- **THE DATA**

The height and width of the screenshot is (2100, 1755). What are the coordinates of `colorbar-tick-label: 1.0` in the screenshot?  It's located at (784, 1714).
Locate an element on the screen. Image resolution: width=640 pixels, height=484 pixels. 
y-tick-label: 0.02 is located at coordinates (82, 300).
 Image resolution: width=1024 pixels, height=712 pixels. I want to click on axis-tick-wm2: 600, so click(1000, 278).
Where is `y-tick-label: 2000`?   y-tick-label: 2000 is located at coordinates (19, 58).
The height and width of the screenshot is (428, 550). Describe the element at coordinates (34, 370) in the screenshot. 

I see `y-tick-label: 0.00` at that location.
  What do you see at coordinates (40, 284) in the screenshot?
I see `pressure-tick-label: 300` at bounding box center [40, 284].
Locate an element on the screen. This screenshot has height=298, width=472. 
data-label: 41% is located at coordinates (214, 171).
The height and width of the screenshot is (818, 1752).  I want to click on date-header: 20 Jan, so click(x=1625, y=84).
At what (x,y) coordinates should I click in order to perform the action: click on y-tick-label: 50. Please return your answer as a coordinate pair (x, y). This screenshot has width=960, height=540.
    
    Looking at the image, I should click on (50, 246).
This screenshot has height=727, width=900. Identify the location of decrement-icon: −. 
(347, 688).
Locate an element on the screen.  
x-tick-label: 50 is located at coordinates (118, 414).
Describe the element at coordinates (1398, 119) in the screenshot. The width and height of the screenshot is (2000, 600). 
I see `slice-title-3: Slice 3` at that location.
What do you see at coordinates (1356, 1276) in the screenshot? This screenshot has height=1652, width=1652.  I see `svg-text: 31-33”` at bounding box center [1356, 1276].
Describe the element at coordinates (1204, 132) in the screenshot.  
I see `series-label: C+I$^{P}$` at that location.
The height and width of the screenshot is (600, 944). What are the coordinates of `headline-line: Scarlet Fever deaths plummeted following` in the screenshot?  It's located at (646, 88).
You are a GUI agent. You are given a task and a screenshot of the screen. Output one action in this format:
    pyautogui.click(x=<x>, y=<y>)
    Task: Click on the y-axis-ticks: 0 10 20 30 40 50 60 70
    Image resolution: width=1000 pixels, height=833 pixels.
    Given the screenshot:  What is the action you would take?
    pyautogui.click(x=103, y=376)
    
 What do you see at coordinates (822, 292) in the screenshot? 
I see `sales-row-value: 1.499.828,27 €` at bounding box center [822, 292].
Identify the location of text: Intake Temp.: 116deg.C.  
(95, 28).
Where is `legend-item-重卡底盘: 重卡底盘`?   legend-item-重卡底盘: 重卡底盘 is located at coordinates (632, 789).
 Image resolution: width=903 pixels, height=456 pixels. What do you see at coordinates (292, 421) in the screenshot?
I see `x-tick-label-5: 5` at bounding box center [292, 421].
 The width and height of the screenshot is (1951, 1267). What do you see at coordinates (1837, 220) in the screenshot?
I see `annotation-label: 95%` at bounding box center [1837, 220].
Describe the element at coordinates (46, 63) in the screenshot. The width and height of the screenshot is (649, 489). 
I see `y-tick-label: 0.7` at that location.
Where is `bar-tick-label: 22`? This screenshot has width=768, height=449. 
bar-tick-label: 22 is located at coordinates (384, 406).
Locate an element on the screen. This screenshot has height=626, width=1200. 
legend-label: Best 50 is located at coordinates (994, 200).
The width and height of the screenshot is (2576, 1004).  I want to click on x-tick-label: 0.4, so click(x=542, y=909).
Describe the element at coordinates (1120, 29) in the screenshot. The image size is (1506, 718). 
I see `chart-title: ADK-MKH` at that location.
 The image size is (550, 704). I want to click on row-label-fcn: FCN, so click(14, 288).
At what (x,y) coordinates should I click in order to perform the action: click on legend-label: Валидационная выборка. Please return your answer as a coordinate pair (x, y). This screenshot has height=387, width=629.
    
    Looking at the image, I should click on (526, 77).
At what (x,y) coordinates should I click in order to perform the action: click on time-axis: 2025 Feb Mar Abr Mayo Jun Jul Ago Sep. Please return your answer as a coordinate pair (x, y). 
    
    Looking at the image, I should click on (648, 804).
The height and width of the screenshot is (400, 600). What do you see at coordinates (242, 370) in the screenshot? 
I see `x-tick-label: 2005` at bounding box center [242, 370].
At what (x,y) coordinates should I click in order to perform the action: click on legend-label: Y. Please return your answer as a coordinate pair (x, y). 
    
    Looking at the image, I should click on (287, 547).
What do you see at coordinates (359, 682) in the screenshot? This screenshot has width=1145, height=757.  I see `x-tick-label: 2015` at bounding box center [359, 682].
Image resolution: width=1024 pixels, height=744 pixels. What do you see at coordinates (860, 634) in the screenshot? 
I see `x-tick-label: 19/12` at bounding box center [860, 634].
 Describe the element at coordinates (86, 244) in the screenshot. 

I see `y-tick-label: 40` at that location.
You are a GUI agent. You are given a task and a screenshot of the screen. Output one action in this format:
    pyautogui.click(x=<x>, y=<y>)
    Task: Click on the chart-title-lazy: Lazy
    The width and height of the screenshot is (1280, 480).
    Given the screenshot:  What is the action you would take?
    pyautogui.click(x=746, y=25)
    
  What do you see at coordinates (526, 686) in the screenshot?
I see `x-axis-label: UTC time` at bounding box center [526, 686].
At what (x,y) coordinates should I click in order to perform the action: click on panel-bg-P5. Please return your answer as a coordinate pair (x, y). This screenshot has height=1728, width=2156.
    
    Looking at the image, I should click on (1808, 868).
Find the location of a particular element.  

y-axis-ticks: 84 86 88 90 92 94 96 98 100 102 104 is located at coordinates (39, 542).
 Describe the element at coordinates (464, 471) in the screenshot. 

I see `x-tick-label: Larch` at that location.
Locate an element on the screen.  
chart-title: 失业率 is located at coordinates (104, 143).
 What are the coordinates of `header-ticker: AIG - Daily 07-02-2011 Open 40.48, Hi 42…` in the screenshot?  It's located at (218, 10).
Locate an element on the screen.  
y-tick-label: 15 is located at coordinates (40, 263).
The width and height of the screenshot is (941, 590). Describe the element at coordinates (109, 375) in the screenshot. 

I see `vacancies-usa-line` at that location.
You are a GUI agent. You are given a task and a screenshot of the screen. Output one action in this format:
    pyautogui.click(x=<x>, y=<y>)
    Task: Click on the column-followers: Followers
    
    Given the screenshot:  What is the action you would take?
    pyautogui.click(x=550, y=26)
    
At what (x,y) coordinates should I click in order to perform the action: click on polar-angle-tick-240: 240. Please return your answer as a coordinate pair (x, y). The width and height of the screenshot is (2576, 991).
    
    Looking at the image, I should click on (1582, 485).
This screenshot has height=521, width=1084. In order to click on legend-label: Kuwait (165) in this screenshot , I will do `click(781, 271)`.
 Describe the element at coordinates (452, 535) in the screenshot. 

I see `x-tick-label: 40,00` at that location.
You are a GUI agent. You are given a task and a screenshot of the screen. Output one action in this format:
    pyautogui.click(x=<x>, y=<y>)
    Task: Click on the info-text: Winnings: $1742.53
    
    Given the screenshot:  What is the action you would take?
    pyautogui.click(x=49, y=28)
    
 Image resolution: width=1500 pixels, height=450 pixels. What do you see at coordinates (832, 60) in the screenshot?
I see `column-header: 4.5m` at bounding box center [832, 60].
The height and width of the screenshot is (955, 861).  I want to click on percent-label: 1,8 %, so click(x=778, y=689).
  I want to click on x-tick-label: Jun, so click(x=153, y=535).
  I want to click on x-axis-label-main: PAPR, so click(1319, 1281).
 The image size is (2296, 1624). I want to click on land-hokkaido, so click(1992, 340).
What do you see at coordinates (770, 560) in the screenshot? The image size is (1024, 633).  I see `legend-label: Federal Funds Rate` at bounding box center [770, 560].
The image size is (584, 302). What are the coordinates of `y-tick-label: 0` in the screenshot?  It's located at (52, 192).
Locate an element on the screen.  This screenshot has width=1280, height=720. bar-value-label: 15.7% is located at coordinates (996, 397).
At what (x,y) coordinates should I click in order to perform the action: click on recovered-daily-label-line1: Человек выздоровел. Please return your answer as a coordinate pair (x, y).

- **ACTIVITY**
Switch "screenshot" to "image" in the part that opens with the line containing "The height and width of the screenshot is (818, 1752)." and closes with the line containing "x-tick-label: 50 is", and give only those lines again with everything else unchanged.

- **RESULT OF THE EXERCISE**
The height and width of the image is (818, 1752).  I want to click on date-header: 20 Jan, so click(x=1625, y=84).
At what (x,y) coordinates should I click in order to perform the action: click on y-tick-label: 50. Please return your answer as a coordinate pair (x, y). This image has width=960, height=540.
    
    Looking at the image, I should click on (50, 246).
This image has height=727, width=900. Identify the location of decrement-icon: −. 
(347, 688).
Locate an element on the screen.  
x-tick-label: 50 is located at coordinates (118, 414).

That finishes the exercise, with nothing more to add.